Giovane
ingegnere al Politecnico di Stoccarda, Musil si annoiava: “Così avvenne”,
scriverà una trentina d’anni dopo, “che cominciassi a scrivere”. Roba che confluirà
nei “Turbamenti del giovane Törless”, e in questo “Mach”. La noia infatti durò
poco: Musil lasciò l’ingegneria e Stoccarda per la filosofia e Berlino, e
Nietszche per Mach, sul quale scriverà questa che è la sua tesi di dottorato. A
28 anni, due prima del “Törless”.
Mach,
scienziato e filosofo, era lo specchio di Musil. Che non vi identifica, ma ne
trarrà lo spirito del suo lavoro letterario: il negativo del reale. Lo
sradicamento di ogni positivismo. Che non aveva più campo né nella scienza né
nella filosofia. Ma la sua estruzione non è indolore per Musil, pur sempre un
ingegnere.
Mach è
per la scienza un po’ quello che sarà Wittgenstein per il linguaggio, un
decostruttore. Sarà aspramente avversato da Lenin (“Materialismo ed
empiriocriticismo”, contemporaneo della tesi di Musil, 1908-1909), e criticato
da Husserl e Max Planck. Musil si limita all’esposizione, non avendo i mezzi né
l’autorità per avallare o criticare. Ma con alcune preferenze concettuali. Il
riferimento a Maxwell e Hertz come a fisici matematici che, pur essendo “grandi
promotori… di ipotesi meccaniche”, le
vogliono mere immagini dei fatti, immagini intuitive. Lo spazio, il tempo, il
movimento riconosciuti “quantità di esperienza” soltanto in quanto significhino
relazione.

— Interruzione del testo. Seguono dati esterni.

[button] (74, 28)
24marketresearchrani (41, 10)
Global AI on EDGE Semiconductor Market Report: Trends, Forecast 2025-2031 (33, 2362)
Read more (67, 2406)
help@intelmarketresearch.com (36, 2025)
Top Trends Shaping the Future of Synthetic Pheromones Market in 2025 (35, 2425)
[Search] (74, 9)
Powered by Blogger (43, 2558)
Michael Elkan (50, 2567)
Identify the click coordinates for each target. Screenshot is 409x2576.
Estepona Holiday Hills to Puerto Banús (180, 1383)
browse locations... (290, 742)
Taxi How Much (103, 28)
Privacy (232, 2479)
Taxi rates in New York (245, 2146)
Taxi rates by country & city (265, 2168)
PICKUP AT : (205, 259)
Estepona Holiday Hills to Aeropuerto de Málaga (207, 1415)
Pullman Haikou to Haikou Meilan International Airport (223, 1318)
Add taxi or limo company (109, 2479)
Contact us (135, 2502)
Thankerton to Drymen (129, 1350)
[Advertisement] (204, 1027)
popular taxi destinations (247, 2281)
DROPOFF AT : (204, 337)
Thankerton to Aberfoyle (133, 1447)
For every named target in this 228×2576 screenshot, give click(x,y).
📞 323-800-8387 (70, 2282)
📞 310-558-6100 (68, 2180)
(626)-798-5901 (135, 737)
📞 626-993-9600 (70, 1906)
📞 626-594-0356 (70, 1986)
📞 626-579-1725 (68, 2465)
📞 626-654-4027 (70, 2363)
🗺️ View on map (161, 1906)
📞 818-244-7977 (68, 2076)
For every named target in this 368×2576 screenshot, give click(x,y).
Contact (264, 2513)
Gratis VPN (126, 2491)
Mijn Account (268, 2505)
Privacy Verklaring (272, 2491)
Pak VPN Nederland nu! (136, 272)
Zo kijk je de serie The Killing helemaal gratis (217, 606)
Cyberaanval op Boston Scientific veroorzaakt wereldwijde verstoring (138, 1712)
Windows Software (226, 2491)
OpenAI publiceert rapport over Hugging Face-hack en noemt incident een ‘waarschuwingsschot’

La “cosiddetta causa” che non è mai altro che il “cosiddetto
effetto” – “in natura non esiste né causa né effetto”. Anche: “Il caso della
quiete è solo un caso speciale di moto”. O: “La natura esiste una volta sola”,
le ripetizioni sono “astrazioni che noi operiamo allo scopo di riprodurre i
fatti”. E che dire degli elementi, instabili per natura – perché i corpi si
fondono, si liquefano, si vaporizzano, trascolorano, e solidificano?